The Armenian Secret Army for the Liberation of Armenia (ASALA), recognised as a terrorist organisation by Turkey, was active from 1970s until 1990s, and is known for the several dozen Turkish diplomats it assassinated during that time.

ASALA trained with the Palestine Liberation Organisation (PLO) in Beirut, while the PKK was situated in camps in Lebanon’s Beqaa Valley for a while. The groups are believed to have crossed paths, but there is little evidence of actual cooperation or collaboration between them.

In 1988, ASALA founder Hagop Hagopian was assassinated in Greece. The group is believed to have lost the majority of its support even earlier, in 1982, when Israel invaded Lebanon and 1983 when ASALA targeted France’s Orly airport.

The PKK was founded in 1978 in Turkey, and carried out its first armed attack in 1984.

Last week, after accusations were brought against Turkey and Azerbaijan that the former was sending Syrian mercenaries to aid the latter in the erupting conflict with Armenia over the breakaway Nagorno-Karabakh region, Azerbaijan’s ambassador to Turkey, Khazar Ibrahim, told Turkish state-run Anadolu Agency that Armenia had brought in members of ASALA and PKK, armed them and sent them to the disputed area.

The next day, Anadolu reported that militia trained by the PKK attacked Azerbaijani civilians. The Turkish agency cited unnamed sources, who said some 300 PKK members had been brought in.

ASALA carried out its last two actions in 1991, when the group claimed an attack on the Turkish ambassador in Budapest, and a bombing of the Turkish embassy in Brussels in 1997, for which some affiliated with the group deny involvement.

On Friday, Ambassador Ibrahim told reporters that ASALA had issued a call to arms against Azerbaijan on social media. “That spread, and they tried to erase it,” Ibrahim said, adding that there were “French speakers and representatives of PKK” among those fighting in Nagorno-Karabakh, as well as some who had been involved in the fighting in Lebanon and Syria.

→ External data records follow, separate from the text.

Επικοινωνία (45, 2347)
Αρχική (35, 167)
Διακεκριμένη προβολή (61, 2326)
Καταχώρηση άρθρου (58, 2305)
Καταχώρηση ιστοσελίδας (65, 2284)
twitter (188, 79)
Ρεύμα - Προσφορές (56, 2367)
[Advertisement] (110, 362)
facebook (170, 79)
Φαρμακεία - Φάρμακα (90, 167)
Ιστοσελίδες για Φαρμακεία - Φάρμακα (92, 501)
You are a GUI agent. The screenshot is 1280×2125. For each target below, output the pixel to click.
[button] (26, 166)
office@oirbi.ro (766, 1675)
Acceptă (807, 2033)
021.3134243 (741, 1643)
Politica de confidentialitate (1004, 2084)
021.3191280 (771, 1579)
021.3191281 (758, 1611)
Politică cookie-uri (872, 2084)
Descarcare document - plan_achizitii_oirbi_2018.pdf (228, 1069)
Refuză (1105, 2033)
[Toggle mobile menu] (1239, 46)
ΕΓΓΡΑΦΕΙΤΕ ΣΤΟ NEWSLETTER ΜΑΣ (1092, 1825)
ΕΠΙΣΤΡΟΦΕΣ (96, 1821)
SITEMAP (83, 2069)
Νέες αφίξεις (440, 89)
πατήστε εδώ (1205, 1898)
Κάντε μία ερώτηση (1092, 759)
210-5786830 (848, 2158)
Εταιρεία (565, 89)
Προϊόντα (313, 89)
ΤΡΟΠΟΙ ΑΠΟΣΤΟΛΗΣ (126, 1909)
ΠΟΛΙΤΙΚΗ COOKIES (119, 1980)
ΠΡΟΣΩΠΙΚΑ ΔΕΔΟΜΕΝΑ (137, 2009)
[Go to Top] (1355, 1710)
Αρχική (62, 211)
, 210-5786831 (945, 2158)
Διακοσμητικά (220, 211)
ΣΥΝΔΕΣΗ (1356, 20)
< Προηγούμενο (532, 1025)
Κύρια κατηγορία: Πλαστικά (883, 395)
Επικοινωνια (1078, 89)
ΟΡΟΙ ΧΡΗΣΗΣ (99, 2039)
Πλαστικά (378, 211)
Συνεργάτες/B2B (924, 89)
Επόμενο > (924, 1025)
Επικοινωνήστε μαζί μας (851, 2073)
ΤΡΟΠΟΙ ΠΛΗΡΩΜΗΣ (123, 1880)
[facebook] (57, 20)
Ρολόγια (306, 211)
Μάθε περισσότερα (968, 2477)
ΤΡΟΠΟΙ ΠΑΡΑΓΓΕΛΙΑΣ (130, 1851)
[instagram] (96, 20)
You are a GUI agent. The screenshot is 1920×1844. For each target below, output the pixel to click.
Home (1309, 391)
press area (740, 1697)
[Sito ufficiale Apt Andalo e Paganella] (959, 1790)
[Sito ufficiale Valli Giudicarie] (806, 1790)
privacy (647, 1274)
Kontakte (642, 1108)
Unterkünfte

In an interview with Kurdish Fırat News Agency, Karayılan said the allegations of PKK involvement were deliberate and planned by Turkey and Azerbaijan.

“Before this most recent war started, they ran reports that 300 PKK guerrillas went to Armenia,” Karayılan said. “They first prepared the foundations, and then they launched the attack. This is a planned, organised attack against Armenia.”

In an article detailing the involvement of Turkey and Syrian Turkmen groups in the conflict, Russian critical newspaper Novaya Gazeta mentioned Syrian Armenians, saying “information appeared” that Armenian supporters of Syrian President Bashar Assad were going to Armenia to support the country, accompanied by other Armenians from Lebanon.

Armenia has always embraced the PKK, retired Turkish ambassador Uluç Özülker told CNN Türk. “It would not be a surprise that PKK was brought there over Iran,” he said.

Kanal D, owned by Erdoğan ally Demirören Holding, had run the same CNN Türk story on Friday.

The thumbnail image used for a video of the segment uploaded to YouTube showed the same photo with the FARC flag, with the caption “The bloody history of ASALA and JCAG terrorism,” referring to the militant organisation Justice Commandos of the Armenian Genocide, which was active between 1975 to 1987.